[SOURCE RECORDS — start]

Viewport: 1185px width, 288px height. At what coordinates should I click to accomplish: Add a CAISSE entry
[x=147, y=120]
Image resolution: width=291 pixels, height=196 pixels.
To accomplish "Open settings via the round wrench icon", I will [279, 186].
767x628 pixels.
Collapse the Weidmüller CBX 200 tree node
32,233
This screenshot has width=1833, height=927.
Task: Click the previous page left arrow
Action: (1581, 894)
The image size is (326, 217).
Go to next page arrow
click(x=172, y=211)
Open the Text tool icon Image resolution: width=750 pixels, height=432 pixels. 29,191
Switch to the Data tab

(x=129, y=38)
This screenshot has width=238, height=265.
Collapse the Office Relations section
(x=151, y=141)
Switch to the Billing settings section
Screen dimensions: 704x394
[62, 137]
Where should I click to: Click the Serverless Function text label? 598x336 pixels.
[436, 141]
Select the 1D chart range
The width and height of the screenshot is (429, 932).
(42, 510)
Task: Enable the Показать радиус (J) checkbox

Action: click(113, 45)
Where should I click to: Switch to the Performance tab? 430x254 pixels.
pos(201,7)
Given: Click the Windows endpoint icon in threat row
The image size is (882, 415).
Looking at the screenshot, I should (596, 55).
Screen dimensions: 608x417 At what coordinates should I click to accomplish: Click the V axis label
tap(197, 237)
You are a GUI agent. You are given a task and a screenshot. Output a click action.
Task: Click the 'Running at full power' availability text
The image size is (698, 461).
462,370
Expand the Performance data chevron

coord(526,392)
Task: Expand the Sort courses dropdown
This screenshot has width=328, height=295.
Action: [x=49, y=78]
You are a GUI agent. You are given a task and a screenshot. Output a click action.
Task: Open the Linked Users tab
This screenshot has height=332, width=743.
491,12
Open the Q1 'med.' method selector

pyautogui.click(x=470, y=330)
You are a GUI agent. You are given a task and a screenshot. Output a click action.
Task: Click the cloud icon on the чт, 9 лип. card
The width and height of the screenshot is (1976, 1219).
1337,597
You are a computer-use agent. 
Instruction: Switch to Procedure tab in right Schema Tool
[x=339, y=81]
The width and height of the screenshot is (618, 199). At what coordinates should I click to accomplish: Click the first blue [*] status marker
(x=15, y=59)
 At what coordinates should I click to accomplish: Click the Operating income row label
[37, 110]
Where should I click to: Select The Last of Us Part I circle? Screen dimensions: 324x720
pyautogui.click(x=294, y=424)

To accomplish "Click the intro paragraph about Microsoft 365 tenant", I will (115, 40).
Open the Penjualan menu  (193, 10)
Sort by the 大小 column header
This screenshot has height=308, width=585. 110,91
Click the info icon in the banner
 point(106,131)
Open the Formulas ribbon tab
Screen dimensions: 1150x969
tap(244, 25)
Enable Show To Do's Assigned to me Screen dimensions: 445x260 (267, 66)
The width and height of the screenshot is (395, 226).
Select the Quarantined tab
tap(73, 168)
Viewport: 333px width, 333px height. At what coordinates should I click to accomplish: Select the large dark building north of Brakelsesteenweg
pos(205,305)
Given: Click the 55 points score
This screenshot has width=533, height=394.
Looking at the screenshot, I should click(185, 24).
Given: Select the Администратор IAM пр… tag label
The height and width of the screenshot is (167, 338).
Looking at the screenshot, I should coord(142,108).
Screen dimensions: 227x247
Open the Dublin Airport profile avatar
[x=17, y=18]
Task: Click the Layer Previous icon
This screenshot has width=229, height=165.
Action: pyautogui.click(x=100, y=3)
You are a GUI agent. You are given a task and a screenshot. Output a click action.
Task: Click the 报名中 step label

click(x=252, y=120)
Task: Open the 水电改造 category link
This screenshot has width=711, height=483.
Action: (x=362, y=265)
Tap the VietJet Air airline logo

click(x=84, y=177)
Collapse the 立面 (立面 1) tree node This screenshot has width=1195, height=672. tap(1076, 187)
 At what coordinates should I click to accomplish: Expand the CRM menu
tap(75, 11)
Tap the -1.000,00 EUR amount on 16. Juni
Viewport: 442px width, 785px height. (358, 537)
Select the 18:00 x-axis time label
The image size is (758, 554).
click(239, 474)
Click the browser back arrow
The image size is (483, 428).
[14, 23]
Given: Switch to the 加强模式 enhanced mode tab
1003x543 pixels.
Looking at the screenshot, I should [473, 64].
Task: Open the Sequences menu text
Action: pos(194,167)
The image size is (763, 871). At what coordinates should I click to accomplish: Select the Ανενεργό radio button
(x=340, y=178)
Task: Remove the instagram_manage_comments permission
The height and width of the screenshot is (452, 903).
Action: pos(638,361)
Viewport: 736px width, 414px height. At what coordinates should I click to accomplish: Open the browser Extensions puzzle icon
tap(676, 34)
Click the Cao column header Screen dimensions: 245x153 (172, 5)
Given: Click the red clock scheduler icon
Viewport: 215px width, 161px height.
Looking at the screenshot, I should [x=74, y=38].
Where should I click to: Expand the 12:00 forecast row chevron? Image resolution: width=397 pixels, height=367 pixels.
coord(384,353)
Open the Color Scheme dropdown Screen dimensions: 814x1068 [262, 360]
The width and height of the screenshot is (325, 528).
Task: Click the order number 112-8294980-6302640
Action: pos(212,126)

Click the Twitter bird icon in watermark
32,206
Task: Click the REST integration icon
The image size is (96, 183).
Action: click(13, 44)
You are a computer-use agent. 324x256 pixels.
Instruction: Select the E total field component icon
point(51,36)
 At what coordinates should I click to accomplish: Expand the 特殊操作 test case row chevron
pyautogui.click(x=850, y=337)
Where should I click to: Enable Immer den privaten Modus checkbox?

[SOURCE RECORDS — finish]

YOUR ASSIGNMENT: All lines above that include the word "settings" should be located and copied.

TASK SOLUTION:
To accomplish "Open settings via the round wrench icon", I will [279, 186].
Switch to the Billing settings section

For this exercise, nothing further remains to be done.